The National Institutes of Health, a major funder of medical research, issued a 'Supplemental Guidance' on February 7, 2025, announcing it would cap the reimbursement of indirect costs—expenses for facilities and administration—at 15% for all grants, effective immediately. This action replaced the established system where grant recipients negotiate specific indirect cost rates based on their actual documented costs. Twenty-two state attorneys general, along with medical and higher education associations, sued in the District of Massachusetts, arguing the cap violated a congressional appropriations rider and HHS regulations. The district court granted a nationwide preliminary injunction and, at the parties' request, converted it into a permanent injunction, vacating the guidance entirely. The NIH appealed, challenging the district court's jurisdiction and the merits of the injunction.
The First Circuit, writing through Circuit Judge Lipez, affirmed the district court on jurisdiction and the merits. First, the court addressed the NIH's claim that the Tucker Act gave the Court of Federal Claims exclusive jurisdiction over contract claims. Relying on recent Supreme Court guidance in Department of Education v. California and NIH v. American Public Health Association, the First Circuit distinguished this case. Unlike those cases, which involved challenges to the withholding of funds already promised under specific contracts, this case challenged an agency-wide policy. The court held that vacating the guidance does not order the government to pay money under a contract, so the district court properly exercised jurisdiction under the Administrative Procedure Act. On the merits, the court focused on two primary grounds. First, the court analyzed a congressional appropriations rider enacted in 2018 and reenacted every year since. The rider mandates that NIH follow the regulations governing indirect costs as they existed in the third quarter of 2017, prohibits a 'modified approach' to those provisions, and forbids expanding the fiscal effect of deviations beyond the proportional level of that same quarter. The court found the 15% cap violated all three provisions: it disregarded the regulatory framework, constituted a 'modified approach' by imposing a uniform rate where none existed before, and resulted in a fiscal impact of $4 billion that was not proportional to the deviations approved in 2017. Second, the court held the guidance violated HHS regulations at 45 C.F.R. § 75.414. The regulations allow deviations from negotiated rates only for a 'class of federal awards,' defined as a specific group of awards or entities, not all grants. The court rejected the NIH's argument that the cap applied only to institutions of higher education, noting the guidance explicitly stated it applied to 'all NIH grants.' Furthermore, the regulations require a two-step process: agencies must first publish policies and criteria for deviations before applying them. The court found the NIH violated this by announcing the cap in a single step without prior policy establishment or notice to applicants.

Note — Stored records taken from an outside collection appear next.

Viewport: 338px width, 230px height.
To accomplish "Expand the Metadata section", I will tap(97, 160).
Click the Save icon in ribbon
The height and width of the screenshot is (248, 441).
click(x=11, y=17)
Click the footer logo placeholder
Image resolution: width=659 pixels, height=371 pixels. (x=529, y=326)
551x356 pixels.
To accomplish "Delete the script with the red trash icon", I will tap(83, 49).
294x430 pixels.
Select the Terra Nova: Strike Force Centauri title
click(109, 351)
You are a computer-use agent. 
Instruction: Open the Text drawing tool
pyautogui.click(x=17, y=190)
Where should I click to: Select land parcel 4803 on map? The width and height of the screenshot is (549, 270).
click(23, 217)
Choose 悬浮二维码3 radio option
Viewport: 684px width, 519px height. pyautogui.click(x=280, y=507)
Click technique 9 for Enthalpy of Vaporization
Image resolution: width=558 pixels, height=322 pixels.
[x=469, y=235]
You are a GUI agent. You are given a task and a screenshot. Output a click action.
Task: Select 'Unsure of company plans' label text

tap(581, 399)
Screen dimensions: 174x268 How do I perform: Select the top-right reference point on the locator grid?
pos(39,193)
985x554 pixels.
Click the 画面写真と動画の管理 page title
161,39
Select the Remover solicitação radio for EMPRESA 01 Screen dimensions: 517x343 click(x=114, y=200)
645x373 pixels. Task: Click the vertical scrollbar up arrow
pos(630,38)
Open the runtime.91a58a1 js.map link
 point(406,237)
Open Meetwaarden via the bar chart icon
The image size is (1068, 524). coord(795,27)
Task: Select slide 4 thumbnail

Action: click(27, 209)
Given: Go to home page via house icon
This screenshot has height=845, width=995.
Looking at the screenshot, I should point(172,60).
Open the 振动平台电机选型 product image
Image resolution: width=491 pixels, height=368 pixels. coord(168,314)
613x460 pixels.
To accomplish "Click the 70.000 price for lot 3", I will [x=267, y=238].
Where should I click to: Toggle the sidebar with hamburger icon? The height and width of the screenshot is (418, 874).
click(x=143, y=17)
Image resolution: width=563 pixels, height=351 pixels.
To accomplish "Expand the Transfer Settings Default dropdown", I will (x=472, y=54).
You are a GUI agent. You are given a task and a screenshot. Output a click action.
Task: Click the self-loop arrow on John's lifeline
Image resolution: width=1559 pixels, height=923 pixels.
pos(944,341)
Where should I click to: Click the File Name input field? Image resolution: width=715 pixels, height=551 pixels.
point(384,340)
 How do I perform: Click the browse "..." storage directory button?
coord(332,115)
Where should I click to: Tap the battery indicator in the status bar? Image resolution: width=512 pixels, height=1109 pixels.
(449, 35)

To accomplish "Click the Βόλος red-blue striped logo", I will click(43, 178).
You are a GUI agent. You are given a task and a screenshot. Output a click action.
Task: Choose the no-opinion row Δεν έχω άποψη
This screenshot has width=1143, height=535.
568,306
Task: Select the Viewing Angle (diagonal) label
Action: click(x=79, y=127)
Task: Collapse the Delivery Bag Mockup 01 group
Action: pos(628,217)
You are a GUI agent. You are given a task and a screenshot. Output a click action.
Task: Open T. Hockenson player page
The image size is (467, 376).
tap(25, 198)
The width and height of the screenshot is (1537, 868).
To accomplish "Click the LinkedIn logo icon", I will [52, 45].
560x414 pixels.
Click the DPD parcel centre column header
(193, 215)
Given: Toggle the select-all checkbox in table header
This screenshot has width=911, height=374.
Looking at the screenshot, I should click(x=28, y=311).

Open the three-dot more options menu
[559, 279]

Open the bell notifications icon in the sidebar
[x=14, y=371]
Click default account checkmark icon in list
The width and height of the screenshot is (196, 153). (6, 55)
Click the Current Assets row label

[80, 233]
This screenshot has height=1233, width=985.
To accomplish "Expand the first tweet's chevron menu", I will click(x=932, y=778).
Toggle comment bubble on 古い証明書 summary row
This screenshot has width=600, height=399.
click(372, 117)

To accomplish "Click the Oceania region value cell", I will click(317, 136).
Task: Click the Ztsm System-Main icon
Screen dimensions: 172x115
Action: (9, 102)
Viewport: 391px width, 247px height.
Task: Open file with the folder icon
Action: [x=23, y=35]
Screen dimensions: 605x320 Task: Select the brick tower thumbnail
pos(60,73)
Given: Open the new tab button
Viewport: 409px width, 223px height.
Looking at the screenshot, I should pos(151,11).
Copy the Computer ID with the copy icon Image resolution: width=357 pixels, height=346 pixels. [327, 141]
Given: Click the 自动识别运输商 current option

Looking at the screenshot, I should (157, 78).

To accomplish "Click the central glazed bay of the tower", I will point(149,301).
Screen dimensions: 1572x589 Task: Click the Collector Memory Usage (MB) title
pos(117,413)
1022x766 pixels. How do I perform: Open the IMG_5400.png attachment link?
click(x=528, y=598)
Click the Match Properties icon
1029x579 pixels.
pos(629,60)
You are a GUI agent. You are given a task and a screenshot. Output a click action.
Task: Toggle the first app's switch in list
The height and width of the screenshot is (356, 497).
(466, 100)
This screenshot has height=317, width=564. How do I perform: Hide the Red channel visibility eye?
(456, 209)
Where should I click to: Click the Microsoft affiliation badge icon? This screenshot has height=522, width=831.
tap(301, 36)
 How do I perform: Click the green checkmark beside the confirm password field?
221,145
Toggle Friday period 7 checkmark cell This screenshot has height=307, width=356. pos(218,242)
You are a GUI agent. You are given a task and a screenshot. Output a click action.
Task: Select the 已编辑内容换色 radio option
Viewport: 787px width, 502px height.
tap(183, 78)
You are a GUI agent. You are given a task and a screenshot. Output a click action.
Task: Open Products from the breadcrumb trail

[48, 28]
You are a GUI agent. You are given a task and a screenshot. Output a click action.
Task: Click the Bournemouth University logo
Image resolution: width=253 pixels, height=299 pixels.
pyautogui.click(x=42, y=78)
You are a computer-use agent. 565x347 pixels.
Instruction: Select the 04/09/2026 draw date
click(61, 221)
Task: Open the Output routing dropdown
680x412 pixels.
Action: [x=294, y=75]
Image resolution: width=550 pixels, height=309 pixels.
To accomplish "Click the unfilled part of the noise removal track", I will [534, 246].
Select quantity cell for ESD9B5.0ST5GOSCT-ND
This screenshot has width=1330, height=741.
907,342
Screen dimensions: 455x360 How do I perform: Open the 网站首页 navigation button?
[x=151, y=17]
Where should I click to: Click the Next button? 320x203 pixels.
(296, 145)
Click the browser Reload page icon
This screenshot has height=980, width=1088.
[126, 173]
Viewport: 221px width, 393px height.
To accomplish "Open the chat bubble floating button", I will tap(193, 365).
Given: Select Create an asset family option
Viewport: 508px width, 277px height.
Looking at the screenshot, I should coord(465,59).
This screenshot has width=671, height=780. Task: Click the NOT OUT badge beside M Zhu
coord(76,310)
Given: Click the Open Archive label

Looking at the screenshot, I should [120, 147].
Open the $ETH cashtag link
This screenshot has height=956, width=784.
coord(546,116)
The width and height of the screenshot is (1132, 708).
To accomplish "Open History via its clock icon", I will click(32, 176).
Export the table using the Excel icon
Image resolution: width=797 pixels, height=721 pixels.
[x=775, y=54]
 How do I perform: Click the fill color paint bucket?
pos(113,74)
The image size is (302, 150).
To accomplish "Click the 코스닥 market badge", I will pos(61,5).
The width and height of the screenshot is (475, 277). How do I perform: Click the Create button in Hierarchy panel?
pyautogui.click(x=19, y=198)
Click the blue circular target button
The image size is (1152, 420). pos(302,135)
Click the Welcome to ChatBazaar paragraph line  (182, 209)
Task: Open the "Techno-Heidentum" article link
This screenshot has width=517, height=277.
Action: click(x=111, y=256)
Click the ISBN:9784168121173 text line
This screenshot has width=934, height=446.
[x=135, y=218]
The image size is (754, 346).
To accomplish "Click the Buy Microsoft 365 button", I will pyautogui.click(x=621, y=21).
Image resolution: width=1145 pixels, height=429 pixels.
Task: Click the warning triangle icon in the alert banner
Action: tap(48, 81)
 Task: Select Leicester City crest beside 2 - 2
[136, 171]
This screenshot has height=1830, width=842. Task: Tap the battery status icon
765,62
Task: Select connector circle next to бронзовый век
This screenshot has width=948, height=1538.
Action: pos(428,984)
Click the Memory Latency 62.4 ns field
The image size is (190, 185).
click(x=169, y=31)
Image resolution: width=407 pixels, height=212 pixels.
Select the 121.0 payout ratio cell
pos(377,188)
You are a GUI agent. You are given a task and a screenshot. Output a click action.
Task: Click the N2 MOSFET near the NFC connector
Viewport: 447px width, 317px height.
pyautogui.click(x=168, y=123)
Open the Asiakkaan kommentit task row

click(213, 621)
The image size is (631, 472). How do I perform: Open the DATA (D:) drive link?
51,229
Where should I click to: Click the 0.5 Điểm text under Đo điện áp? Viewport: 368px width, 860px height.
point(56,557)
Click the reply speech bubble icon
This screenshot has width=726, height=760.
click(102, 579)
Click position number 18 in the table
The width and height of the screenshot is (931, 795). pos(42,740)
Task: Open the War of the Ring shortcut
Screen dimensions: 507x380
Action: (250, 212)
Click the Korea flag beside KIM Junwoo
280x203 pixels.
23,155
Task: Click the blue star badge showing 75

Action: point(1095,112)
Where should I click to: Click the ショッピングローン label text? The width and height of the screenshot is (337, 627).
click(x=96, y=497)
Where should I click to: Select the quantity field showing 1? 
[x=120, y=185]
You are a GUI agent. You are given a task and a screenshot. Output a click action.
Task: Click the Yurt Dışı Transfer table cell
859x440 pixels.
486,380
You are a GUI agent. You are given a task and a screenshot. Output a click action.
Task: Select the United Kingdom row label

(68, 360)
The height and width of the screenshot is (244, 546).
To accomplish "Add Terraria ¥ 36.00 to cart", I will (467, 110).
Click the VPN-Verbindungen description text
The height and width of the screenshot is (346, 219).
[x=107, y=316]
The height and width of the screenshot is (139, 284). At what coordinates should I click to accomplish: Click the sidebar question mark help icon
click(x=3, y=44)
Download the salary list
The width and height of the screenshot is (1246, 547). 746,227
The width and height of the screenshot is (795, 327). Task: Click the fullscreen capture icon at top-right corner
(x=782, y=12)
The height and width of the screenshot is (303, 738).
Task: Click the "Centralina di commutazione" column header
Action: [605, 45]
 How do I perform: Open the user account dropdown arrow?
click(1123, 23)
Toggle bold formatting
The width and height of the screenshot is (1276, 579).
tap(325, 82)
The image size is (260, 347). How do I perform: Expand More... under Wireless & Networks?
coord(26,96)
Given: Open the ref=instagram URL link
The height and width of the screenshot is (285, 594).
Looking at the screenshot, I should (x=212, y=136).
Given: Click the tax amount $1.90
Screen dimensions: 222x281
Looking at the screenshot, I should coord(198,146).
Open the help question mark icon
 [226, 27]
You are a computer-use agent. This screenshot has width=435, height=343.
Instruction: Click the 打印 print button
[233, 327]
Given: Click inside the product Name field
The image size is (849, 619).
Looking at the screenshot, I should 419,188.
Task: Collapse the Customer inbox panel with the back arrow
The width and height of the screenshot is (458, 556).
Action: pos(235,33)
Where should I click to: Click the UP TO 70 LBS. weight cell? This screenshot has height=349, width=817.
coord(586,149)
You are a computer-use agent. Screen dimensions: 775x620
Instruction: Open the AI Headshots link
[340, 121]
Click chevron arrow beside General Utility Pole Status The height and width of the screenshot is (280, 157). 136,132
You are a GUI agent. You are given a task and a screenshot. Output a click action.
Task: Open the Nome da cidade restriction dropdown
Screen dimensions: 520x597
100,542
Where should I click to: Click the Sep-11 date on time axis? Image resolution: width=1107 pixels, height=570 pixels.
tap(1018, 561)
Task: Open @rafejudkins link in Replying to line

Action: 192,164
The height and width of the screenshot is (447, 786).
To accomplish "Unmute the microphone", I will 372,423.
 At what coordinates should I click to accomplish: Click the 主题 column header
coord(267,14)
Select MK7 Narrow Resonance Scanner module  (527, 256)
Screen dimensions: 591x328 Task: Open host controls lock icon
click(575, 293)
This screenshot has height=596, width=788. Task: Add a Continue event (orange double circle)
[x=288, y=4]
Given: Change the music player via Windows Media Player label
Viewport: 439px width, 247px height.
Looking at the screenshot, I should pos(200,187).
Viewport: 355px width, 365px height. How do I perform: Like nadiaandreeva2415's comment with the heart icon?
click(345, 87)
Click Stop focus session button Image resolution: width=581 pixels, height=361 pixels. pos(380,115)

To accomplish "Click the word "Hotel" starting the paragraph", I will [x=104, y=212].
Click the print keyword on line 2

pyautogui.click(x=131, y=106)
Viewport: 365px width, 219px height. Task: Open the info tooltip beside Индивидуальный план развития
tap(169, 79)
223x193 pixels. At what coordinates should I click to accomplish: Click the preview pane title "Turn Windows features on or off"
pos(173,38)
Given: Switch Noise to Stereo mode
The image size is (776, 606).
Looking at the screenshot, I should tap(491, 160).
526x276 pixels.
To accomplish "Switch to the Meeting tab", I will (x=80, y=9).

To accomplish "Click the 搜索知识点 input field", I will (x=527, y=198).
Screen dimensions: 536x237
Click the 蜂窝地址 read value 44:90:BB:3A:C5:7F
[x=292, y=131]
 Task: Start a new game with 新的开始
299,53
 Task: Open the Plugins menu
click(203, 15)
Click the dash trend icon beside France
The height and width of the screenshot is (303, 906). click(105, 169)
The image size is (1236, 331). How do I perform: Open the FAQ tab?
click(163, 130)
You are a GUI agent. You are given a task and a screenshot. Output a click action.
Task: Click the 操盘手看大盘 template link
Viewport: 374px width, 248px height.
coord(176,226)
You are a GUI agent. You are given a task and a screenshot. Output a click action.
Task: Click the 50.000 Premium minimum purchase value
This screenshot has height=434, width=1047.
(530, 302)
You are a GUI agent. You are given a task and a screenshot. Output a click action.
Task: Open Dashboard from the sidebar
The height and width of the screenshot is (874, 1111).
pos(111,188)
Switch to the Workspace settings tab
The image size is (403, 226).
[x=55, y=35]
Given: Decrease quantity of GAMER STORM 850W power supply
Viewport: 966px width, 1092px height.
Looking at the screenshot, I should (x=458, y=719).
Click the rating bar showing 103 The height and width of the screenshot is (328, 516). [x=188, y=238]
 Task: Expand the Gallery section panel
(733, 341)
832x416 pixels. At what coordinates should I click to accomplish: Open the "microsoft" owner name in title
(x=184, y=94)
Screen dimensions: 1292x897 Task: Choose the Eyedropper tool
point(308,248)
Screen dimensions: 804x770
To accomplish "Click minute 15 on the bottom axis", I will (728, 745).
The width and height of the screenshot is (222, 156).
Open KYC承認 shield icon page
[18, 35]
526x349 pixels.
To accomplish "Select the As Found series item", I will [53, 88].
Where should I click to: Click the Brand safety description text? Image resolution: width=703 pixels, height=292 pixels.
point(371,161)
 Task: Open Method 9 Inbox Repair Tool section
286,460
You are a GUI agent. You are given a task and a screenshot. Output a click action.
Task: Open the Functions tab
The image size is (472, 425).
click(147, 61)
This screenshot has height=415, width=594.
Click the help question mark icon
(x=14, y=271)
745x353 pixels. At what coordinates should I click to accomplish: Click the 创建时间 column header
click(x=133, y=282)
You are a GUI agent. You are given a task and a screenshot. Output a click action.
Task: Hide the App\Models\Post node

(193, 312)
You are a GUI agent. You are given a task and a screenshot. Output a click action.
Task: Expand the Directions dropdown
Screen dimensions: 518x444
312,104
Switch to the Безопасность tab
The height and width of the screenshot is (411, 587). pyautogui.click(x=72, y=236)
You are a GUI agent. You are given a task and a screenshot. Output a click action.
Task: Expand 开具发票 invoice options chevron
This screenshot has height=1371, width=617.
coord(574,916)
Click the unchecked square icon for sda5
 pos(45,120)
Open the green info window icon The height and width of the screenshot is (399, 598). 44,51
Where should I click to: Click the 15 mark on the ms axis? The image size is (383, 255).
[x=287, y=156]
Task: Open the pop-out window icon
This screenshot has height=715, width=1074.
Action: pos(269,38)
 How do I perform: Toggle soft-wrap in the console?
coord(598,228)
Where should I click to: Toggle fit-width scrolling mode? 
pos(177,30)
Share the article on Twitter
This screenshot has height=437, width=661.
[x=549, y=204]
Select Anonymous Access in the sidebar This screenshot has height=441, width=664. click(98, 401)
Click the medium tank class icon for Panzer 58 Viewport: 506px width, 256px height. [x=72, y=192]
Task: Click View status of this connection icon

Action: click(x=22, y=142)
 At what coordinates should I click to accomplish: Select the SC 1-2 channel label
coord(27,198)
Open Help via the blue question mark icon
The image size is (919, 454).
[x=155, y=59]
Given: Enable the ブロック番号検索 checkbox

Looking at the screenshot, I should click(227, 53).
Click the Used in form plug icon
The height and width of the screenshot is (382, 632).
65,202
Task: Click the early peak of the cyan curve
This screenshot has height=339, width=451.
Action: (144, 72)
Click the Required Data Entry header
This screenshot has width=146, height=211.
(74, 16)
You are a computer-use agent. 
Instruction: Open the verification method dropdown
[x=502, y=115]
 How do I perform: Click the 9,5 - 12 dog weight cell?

The decision preserves the negotiated indirect cost rate system for NIH-funded research, preventing the agency from unilaterally capping reimbursement at 15%. The NIH must continue to honor existing Negotiated Indirect Cost Rate Agreements (NICRAs) and cannot implement a uniform cap. The ruling clarifies that challenges to agency-wide guidance affecting future grants belong in district courts, not the Court of Federal Claims. The district court's permanent injunction remains in place, and the Supplemental Guidance is vacated.